(Items from a data source)
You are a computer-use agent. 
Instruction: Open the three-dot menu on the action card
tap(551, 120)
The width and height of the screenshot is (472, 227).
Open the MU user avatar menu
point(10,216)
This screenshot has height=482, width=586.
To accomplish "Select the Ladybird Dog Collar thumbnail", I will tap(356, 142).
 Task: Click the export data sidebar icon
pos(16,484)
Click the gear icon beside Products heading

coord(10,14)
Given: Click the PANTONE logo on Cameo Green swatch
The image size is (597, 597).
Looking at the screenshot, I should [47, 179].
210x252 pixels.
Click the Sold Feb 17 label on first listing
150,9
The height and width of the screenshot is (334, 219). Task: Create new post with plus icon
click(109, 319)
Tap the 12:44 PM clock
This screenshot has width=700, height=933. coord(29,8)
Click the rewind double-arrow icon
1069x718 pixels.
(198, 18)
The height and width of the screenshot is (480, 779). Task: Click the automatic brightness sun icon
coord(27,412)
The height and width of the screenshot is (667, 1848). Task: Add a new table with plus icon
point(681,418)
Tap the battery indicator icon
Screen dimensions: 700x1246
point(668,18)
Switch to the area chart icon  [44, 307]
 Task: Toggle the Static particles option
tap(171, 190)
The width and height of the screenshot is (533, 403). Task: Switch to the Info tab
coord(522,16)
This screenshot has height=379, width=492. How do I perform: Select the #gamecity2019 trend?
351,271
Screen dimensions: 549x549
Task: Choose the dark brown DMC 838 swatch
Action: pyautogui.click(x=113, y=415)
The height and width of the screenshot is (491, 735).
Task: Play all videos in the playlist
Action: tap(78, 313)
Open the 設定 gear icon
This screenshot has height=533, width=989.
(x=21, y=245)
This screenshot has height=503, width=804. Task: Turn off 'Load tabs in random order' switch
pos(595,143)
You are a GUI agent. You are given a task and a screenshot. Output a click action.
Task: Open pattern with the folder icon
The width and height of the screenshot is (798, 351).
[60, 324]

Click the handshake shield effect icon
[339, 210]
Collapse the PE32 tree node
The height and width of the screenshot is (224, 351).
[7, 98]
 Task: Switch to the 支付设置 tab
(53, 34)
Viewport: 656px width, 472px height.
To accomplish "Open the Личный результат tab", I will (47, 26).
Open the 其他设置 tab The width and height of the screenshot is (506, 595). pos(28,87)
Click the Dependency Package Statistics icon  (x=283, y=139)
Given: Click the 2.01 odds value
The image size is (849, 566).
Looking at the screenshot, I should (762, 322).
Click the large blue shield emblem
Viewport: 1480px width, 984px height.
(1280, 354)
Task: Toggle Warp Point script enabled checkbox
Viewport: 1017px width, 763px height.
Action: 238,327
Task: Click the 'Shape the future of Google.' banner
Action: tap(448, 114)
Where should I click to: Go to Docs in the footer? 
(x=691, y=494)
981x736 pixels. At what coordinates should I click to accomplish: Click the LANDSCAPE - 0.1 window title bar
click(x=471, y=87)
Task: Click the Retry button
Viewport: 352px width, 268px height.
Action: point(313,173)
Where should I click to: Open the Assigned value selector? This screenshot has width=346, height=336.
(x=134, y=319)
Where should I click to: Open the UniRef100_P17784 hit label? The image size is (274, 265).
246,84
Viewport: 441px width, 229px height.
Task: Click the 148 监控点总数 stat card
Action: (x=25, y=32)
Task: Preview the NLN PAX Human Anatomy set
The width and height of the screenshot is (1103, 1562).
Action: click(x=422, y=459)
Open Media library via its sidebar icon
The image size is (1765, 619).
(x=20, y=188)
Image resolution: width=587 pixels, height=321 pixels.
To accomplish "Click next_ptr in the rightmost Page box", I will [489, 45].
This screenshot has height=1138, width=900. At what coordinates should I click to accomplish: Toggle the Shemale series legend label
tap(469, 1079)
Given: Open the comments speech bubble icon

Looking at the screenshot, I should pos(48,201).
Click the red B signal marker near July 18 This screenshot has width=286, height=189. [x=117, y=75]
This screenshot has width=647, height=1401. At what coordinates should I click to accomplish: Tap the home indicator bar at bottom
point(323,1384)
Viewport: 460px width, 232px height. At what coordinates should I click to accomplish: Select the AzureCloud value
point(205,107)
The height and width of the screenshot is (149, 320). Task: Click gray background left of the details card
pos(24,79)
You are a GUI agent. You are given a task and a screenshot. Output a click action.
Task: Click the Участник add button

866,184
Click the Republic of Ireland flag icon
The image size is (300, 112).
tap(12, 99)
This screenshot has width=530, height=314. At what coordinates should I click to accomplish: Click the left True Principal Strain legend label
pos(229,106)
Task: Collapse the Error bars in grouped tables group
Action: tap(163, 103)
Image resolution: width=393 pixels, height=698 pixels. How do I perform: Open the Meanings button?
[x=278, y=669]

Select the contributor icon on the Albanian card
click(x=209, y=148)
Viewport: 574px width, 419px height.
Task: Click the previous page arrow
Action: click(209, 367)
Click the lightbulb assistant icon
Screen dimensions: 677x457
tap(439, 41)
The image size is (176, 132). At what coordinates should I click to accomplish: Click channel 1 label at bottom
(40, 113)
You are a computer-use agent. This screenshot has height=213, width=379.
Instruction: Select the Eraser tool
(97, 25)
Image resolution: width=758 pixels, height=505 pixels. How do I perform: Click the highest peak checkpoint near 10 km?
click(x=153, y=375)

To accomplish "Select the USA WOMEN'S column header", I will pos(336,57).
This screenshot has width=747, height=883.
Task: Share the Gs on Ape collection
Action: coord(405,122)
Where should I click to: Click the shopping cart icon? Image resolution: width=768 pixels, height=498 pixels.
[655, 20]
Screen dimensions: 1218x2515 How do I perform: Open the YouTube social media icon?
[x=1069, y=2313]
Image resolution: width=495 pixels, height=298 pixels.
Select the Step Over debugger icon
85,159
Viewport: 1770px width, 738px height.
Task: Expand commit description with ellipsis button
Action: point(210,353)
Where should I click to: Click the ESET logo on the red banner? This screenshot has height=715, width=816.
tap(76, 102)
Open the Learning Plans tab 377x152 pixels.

**PROBLEM:** Look through the entries, and return every line that the word "computer" appears in.

**PROBLEM SOLUTION:**
You are a computer-use agent. 
You are a computer-use agent. This screenshot has height=213, width=379.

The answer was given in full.